I'm confronted with the task of making a C++ app scriptable by users. The app has been in development for several years with no one wasting a thought on this before. It contains all sorts of niceties like multithreading, template wizardry and multiple inheritance. As the scripting language, Python is preferred, but Lua might be accepted if it is significantly easier to implement.
Question 1
From what I have learned so far, there are broadly speaking two ways to integrate Python/Lua with C++ : "extending" and "embedding".
In this case, it looks like I need both.
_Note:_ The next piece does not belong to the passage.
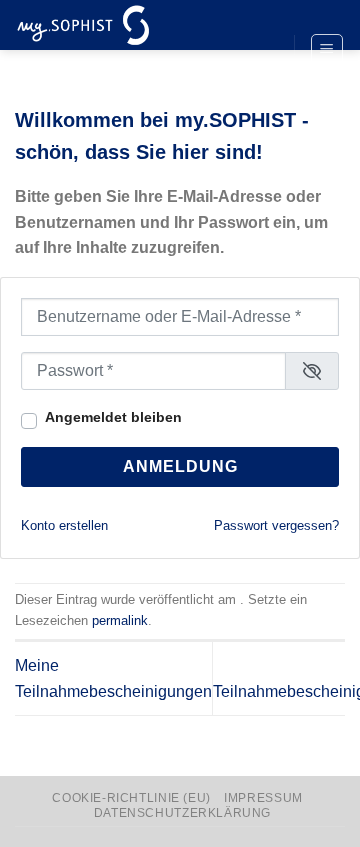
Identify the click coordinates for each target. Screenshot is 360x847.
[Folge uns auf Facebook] (260, 17)
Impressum (263, 798)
The scripting language need access to objects, methods and data from the app but needs to be called by the app once the user has written the script - without restarting anything.
How is this usually done in the real world?
Question 2
There seems to be a bewildering array of of manual solutions and binding generators out there, all of them less than perfect.
- swig, pyste, Py++, ctypes, Boost.Python sip, PyCXX, pybindgen, robin, (Cython/Pyrex, Weave)
- CppLua, Diluculum, Luabind, Luabridge, LuaCpp, Luna/LunaWrapper, MLuaBind, MultiScript, OOLua, SLB, Sweet Lua, lux (this list from the lua wiki)
- CPB, tolua, tolua++, toLuaxx, luna and again swig
Most commments on these found on the web are a little out of date. For example, swig is said to be difficult in non-trivial cases and to generate incomprehensible code. OTOH, it has recently gone to v2.0.
Some of the above use pygccxml to let gcc analyze the C++ code and then genarate the binding. I find this idea appealing, as gcc probably understands the code better than i do :-). Does this work well?
Testing them all might easily cost me half of the time allocated for the whole project.
So, which ones do you recommend?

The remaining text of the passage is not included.